Fevered musings/ Shameless pandering for sympathy.

I'm sick today, running a fever, sore throat and the whole thing. It came on pretty suddenly Sunday afternoon and since then I've had a lot of time to think, because that's what you do when you're alone in your house all day and have slept for four hours but can't muster the concentration to watch television or the will to take a shower. (It just sounds like a lot of work, you know?)

Here are some of the things my overheated brain has revealed to me today:

The best cup of hot tea in the land is made with Lipton decaf, sugar, and a drop of vanilla extract. You laugh, but it's true.

There is a blank spot on the right-facing side of our Christmas tree. I know because I spent a lot of time looking at it today, and as soon as I have the energy I'm going to go put an ornament there.
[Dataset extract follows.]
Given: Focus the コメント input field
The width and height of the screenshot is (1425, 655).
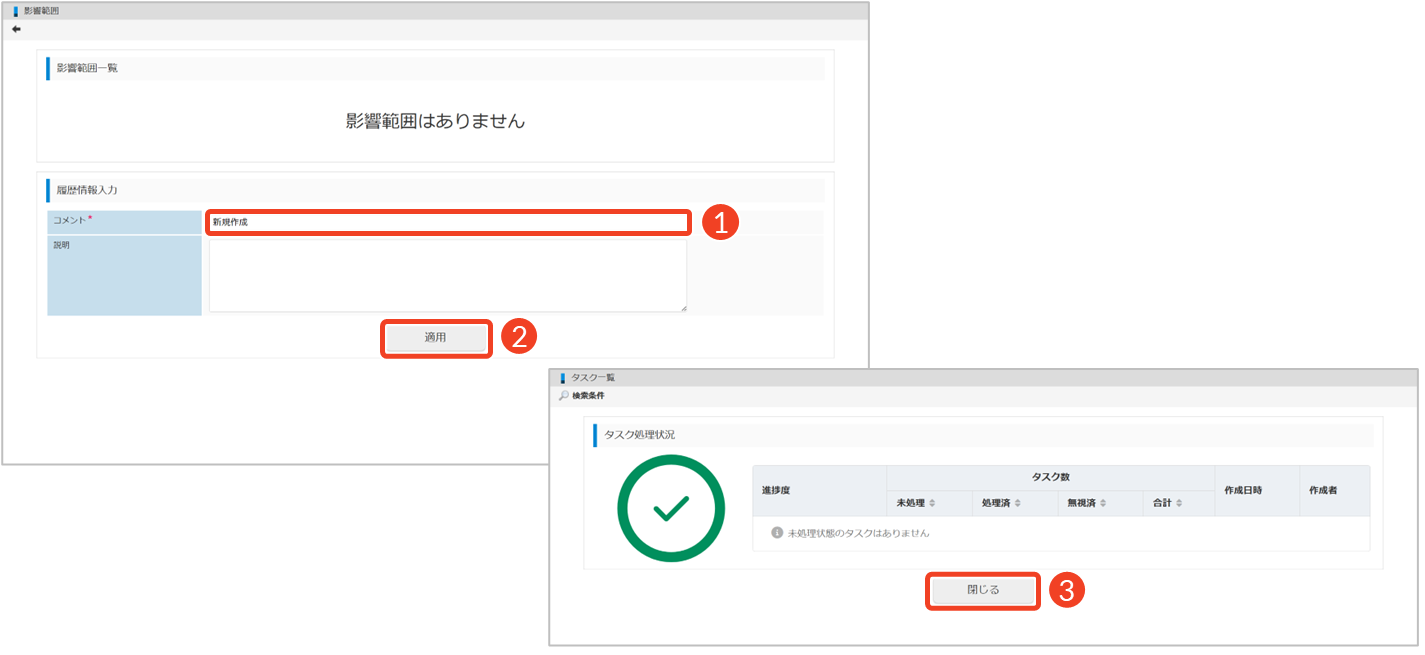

If you have a fever, shouldn't it just make you hot? That would help me a lot, because what I hate is that process where you're freezing and then you're sweating. It's really annoying.
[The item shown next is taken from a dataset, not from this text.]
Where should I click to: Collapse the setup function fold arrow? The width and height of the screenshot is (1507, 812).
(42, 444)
Thank goodness for the December Photo Project over at View from the Prairie Box and friends. Gives me something pretty to look at.

I haven't taken a sick day at my job in over a year, and now I've taken two in the last week. What's up with that?

Profound, I know. This is why I want to get better. I'm boring myself to death over here. The end.

December 6, 2006

Miniature disasters and minor catastrophes.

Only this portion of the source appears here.